El Caldo se marchó y Clotario tendió su mano, con el sello dentro, a Rufo.

—Entonces, ¿de acuerdo? —preguntó Clotario.

—No — contestó Rufo.

—Yo estoy de acuerdo — dijo Alcestes.

Y, después, Eudes se acercó a Clotario, y, ¡hale!, le quitó el sello.

— ¡Yo también voy a empezar una colección! —gritó Eudes, riendo.

Y echó a correr. Clotario no se reía, corría detrás de Eudes gritándole que le devolviera su sello, asqueroso ladrón. Entonces, Eudes, sin detenerse, lamió el sello y se lo pegó en la frente.

— ¡Eh, chicos! — gritó Eudes—. ¡Mirad! ¡Soy una carta! ¡Soy una carta por avión!

Y Eudes abrió los brazos y empezó a correr haciendo «braom, braom»; pero Clotario consiguió ponerle la zancadilla, y Eudes cayó, y empezaron a pelearse terriblemente, y el Caldo volvió corriendo.

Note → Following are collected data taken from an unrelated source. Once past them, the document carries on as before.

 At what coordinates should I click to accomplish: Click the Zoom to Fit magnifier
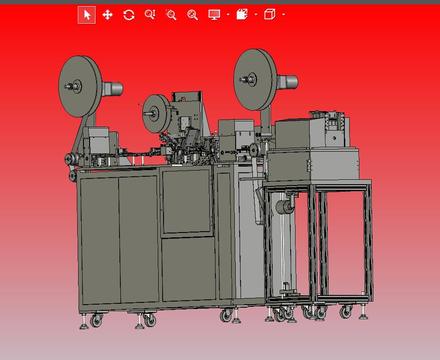(192, 15)
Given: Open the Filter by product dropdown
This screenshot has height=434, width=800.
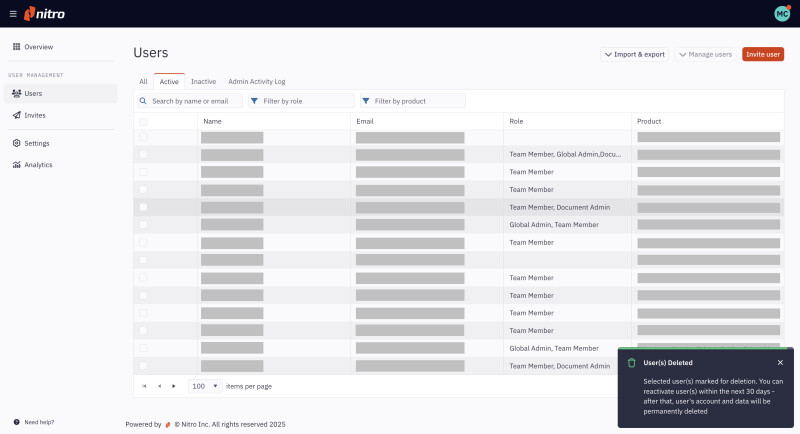Looking at the screenshot, I should (412, 101).
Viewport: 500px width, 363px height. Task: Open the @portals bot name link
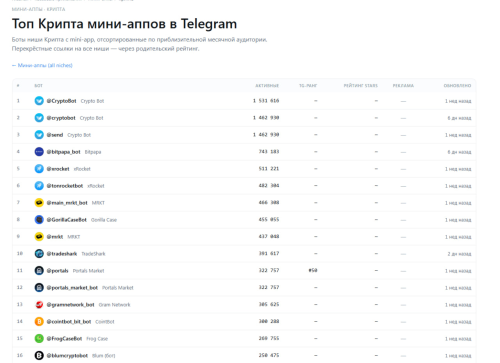pos(57,271)
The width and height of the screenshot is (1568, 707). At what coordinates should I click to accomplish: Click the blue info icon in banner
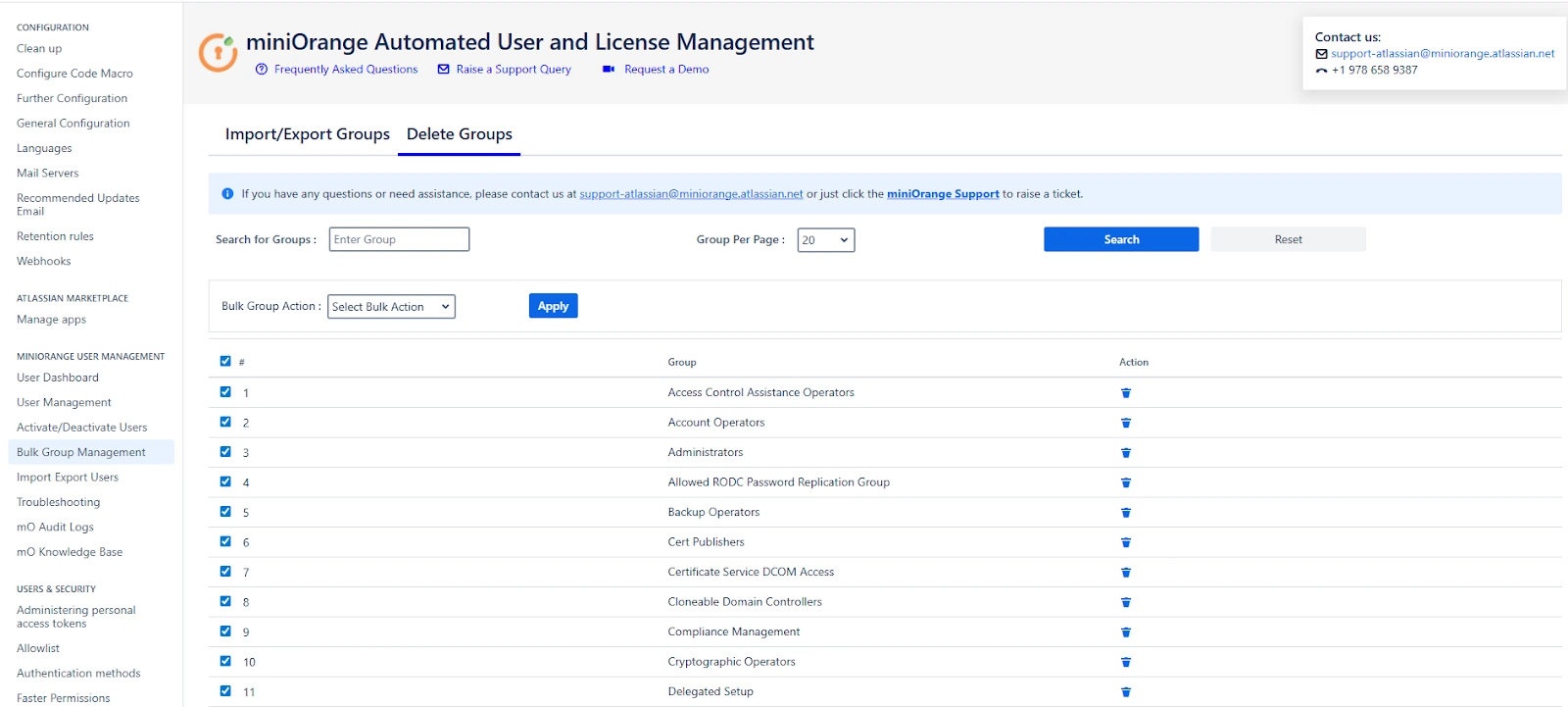click(227, 194)
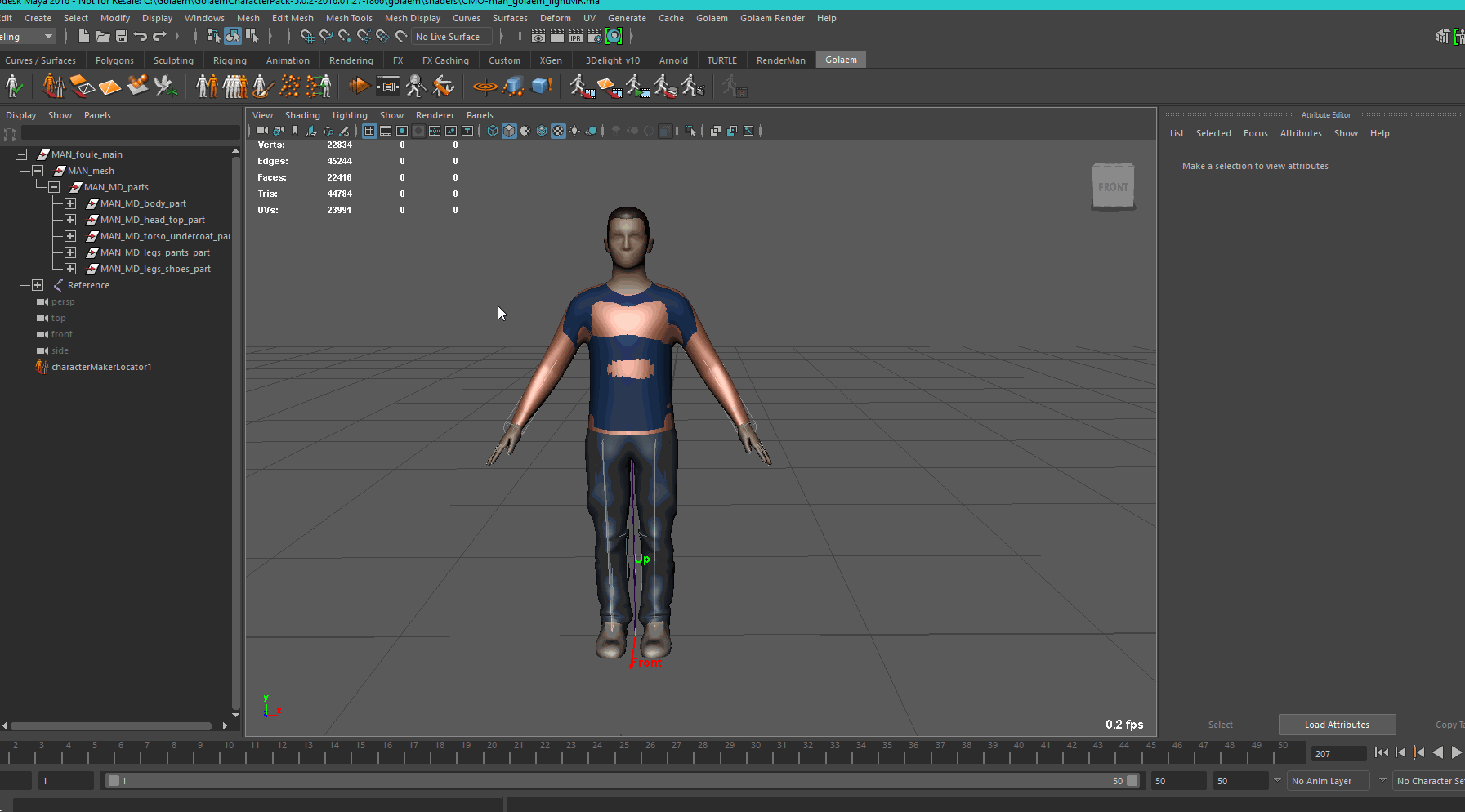1465x812 pixels.
Task: Toggle textured display in viewport
Action: [x=558, y=131]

— ¡Oh! ¡Ya sabía yo que no podía confiar en ustedes! — dijo el Caldo—. Son incapaces de distraerse inteligentemente. ¡Ustedes dos, castigados!... Y, además, usted, Eudes, va a hacerme el favor de despegarse ese ridículo sello que tiene en la frente.

—Sí, pero dígale que tenga cuidado de no romper los dientes — dijo Rufo—. Es uno de los que me faltan.

Y el Caldo lo mandó castigado, con Clotario y Eudes.

 
Los únicos coleccionistas que quedábamos éramos Godofredo, Alcestes y yo.

—¡Eh, chicos! ¿No queréis mi sello? —preguntó Alcestes.

—Te cambio tus tres sellos por mi sello — me dijo Godofredo.

—¿Estás loco? — le pregunté—. Si quieres mis tres sellos, dame tres sellos, ¡no faltaba más! Por un sello, te doy un sello.

—Yo sí quiero cambiar mi sello por un sello — dijo Alcestes.

— ¿Y qué ventaja saco? — me dijo Godofredo—. ¡Son los mismos sellos!

—Entonces, ¿no queréis mi sello? —preguntó Alcestes.

—Yo estoy de acuerdo en darte mis tres sellos — le dije a Godofredo— si me los cambias por algo bueno.

—¡Vale! —dijo Godofredo.

—Está bien; ya que nadie quiere mi sello, ¡mirad lo que hago con él! —gritó Alcestes, y rompió su colección.

Cuando llegué a casa, de lo más contento, papá me preguntó:

— ¿Qué, joven filatélico, cómo marcha esa colección?

—Estupendamente — le dije.

Y le enseñé las dos canicas que me había dado Godofredo.”